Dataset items

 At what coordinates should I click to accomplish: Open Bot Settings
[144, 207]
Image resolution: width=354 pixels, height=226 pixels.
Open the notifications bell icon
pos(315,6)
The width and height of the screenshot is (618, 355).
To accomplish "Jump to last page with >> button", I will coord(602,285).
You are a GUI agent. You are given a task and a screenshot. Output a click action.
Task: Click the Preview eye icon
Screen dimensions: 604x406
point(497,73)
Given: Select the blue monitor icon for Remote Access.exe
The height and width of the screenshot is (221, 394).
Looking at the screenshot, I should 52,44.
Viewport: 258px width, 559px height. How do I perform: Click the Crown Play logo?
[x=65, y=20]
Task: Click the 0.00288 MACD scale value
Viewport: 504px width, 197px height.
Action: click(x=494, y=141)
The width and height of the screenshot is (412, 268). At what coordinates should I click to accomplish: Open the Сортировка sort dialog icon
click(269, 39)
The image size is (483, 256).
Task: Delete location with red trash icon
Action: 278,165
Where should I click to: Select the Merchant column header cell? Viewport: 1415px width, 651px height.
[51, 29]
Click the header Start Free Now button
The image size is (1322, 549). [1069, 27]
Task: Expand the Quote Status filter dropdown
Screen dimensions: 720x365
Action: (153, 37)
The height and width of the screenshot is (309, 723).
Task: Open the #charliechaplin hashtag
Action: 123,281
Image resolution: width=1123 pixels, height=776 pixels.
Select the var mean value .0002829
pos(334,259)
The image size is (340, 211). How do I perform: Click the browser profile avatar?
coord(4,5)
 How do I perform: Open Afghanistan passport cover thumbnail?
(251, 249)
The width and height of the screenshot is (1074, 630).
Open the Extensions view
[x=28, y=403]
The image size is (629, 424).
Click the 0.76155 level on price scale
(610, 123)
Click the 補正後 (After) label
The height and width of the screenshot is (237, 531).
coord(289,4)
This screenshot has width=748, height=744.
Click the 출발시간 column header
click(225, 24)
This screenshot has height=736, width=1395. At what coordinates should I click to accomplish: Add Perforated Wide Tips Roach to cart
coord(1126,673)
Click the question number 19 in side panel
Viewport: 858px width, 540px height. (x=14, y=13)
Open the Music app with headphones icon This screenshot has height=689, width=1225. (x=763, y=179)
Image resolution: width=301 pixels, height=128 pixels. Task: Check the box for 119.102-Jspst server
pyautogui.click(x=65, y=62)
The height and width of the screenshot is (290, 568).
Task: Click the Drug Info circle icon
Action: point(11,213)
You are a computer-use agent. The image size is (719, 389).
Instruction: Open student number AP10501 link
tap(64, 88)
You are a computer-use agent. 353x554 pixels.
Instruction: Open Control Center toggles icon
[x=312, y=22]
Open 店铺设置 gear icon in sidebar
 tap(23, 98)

TASK TO COMPLETE: Copy out only the lines of the records above from the one with "Viewport: 258px width, 559px" through the one with "You are a computer-use agent. The", exactly as they stand, both included.

YOUR RESPONSE:
Viewport: 258px width, 559px height. How do I perform: Click the Crown Play logo?
[x=65, y=20]
Task: Click the 0.00288 MACD scale value
Viewport: 504px width, 197px height.
Action: click(x=494, y=141)
The width and height of the screenshot is (412, 268). At what coordinates should I click to accomplish: Open the Сортировка sort dialog icon
click(269, 39)
The image size is (483, 256).
Task: Delete location with red trash icon
Action: 278,165
Where should I click to: Select the Merchant column header cell? Viewport: 1415px width, 651px height.
[51, 29]
Click the header Start Free Now button
The image size is (1322, 549). [1069, 27]
Task: Expand the Quote Status filter dropdown
Screen dimensions: 720x365
Action: (153, 37)
The height and width of the screenshot is (309, 723).
Task: Open the #charliechaplin hashtag
Action: 123,281
Image resolution: width=1123 pixels, height=776 pixels.
Select the var mean value .0002829
pos(334,259)
The image size is (340, 211). How do I perform: Click the browser profile avatar?
coord(4,5)
 How do I perform: Open Afghanistan passport cover thumbnail?
(251, 249)
The width and height of the screenshot is (1074, 630).
Open the Extensions view
[x=28, y=403]
The image size is (629, 424).
Click the 0.76155 level on price scale
(610, 123)
Click the 補正後 (After) label
The height and width of the screenshot is (237, 531).
coord(289,4)
This screenshot has width=748, height=744.
Click the 출발시간 column header
click(225, 24)
This screenshot has height=736, width=1395. At what coordinates should I click to accomplish: Add Perforated Wide Tips Roach to cart
coord(1126,673)
Click the question number 19 in side panel
Viewport: 858px width, 540px height. (x=14, y=13)
Open the Music app with headphones icon This screenshot has height=689, width=1225. (x=763, y=179)
Image resolution: width=301 pixels, height=128 pixels. Task: Check the box for 119.102-Jspst server
pyautogui.click(x=65, y=62)
The height and width of the screenshot is (290, 568).
Task: Click the Drug Info circle icon
Action: point(11,213)
You are a computer-use agent. The image size is (719, 389).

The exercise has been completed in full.